ACTIVITY:
Only the lines below between the ones containing "14.11.2018 - Das" and "07.01.2020 - Wirtschaftspsychologie", inclusive, are to be reproduced, each exactly as it stands.

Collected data
##############################

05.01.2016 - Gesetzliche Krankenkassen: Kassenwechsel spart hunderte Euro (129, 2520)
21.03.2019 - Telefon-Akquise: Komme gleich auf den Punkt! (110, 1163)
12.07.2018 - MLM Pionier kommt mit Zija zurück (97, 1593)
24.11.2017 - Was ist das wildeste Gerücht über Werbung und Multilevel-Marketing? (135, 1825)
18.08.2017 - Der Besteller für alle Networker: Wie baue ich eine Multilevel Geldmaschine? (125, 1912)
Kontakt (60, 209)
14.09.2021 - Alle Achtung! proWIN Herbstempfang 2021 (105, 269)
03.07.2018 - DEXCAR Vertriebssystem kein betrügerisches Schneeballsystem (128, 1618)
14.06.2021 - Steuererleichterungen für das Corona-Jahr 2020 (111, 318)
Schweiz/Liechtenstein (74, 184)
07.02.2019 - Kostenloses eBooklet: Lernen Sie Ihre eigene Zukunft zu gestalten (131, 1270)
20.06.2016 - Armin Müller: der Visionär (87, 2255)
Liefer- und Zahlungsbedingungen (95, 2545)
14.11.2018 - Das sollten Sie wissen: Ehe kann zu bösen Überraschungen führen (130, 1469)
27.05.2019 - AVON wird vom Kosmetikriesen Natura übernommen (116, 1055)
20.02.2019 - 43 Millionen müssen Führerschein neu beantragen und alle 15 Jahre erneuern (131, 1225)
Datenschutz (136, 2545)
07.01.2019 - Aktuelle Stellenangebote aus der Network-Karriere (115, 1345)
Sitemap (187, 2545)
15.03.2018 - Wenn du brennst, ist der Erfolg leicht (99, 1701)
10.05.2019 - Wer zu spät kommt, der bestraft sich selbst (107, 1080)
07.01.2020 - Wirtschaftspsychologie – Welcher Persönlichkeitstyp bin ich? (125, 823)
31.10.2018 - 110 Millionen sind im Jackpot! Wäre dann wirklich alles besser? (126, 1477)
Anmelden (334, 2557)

##############################

REPLY TO THE TASK:
14.11.2018 - Das sollten Sie wissen: Ehe kann zu bösen Überraschungen führen (130, 1469)
27.05.2019 - AVON wird vom Kosmetikriesen Natura übernommen (116, 1055)
20.02.2019 - 43 Millionen müssen Führerschein neu beantragen und alle 15 Jahre erneuern (131, 1225)
Datenschutz (136, 2545)
07.01.2019 - Aktuelle Stellenangebote aus der Network-Karriere (115, 1345)
Sitemap (187, 2545)
15.03.2018 - Wenn du brennst, ist der Erfolg leicht (99, 1701)
10.05.2019 - Wer zu spät kommt, der bestraft sich selbst (107, 1080)
07.01.2020 - Wirtschaftspsychologie – Welcher Persönlichkeitstyp bin ich? (125, 823)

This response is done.